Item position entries
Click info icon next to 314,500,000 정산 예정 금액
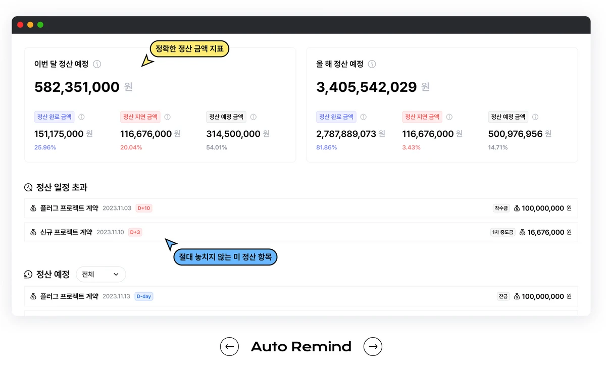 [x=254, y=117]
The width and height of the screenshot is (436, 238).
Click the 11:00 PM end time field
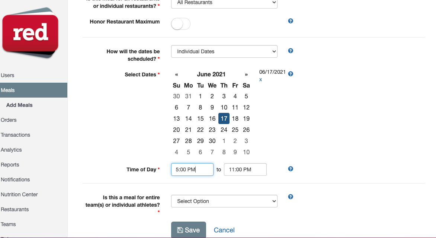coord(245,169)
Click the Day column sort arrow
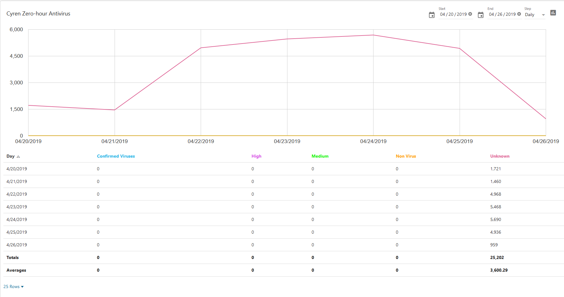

▸ **Written task**
Present each line of the items above as a row of a Markdown table with the columns "No." and "Text", skipping blank lines. Leave the pictures out of the answer.

▸ **Correct output**
| No. | Text |
|---|---|
| 1 | Click info icon next to 314,500,000 정산 예정 금액 |
| 2 |  [x=254, y=117] |
| 3 | The width and height of the screenshot is (436, 238). |
| 4 | Click the 11:00 PM end time field |
| 5 | coord(245,169) |
| 6 | Click the Day column sort arrow |